» **Request**:
From the records below, keep only the lines that contain the string "Point" and copy each of those lines unchanged.

-- Start Supplied entries --

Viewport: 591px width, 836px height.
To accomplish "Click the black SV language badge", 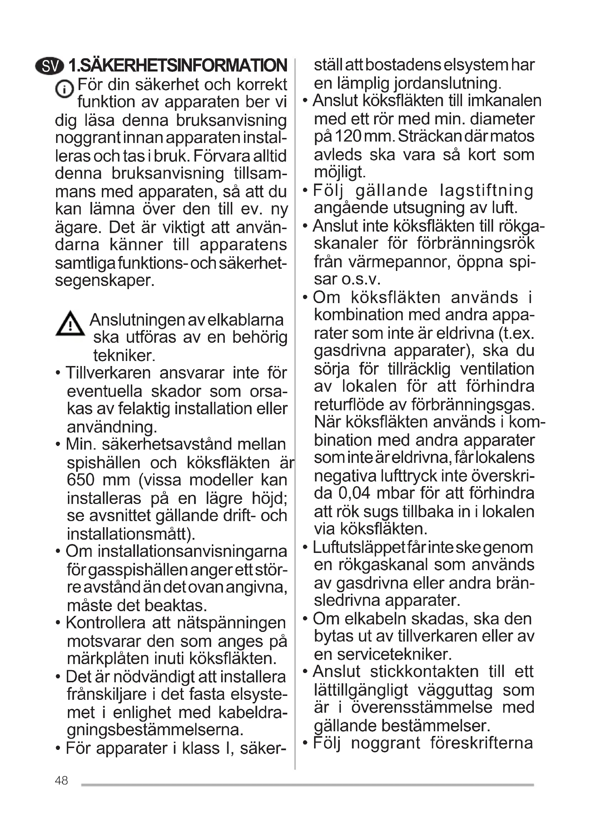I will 50,66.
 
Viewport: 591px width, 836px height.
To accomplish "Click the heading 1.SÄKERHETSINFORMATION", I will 178,65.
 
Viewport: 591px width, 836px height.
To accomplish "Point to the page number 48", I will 61,781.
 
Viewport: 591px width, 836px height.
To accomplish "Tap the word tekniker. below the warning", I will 124,355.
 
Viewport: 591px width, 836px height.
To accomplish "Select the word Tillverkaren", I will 108,373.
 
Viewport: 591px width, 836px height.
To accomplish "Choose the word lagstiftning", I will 486,190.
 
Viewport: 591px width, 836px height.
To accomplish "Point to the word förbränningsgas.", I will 473,404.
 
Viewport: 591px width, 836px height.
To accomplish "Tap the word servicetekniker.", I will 394,654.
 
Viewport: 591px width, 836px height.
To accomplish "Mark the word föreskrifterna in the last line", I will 481,743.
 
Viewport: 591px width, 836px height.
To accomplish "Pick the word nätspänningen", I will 231,623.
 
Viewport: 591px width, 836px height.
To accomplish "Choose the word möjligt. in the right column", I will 340,172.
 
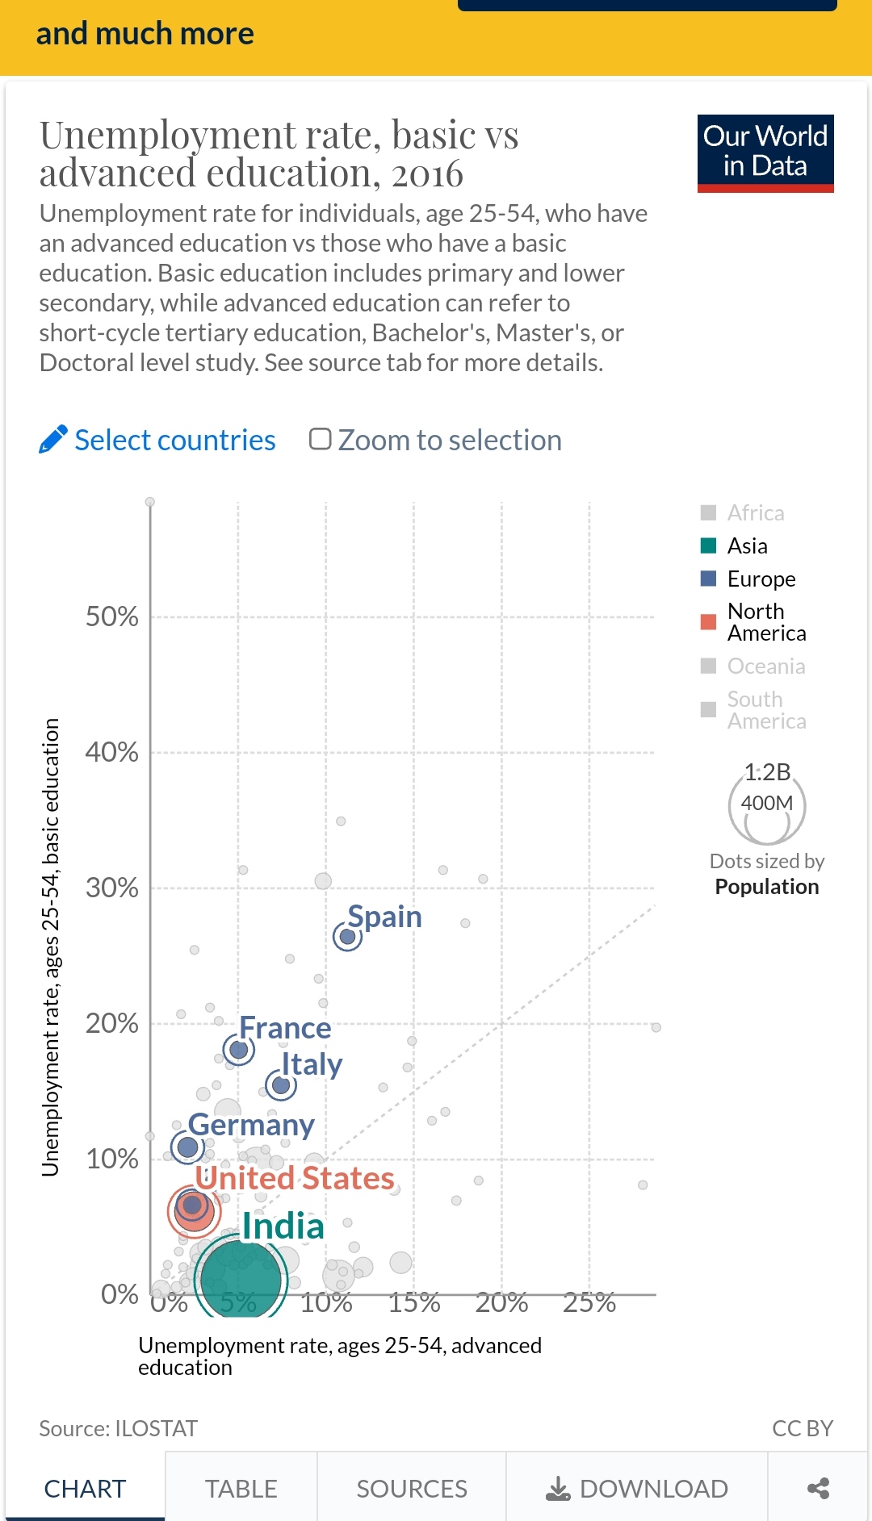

-- End Supplied entries --

» **Output below**:
To accomplish "Point to the page number 48", I will 61,781.
To accomplish "Point to the word förbränningsgas.", I will 473,404.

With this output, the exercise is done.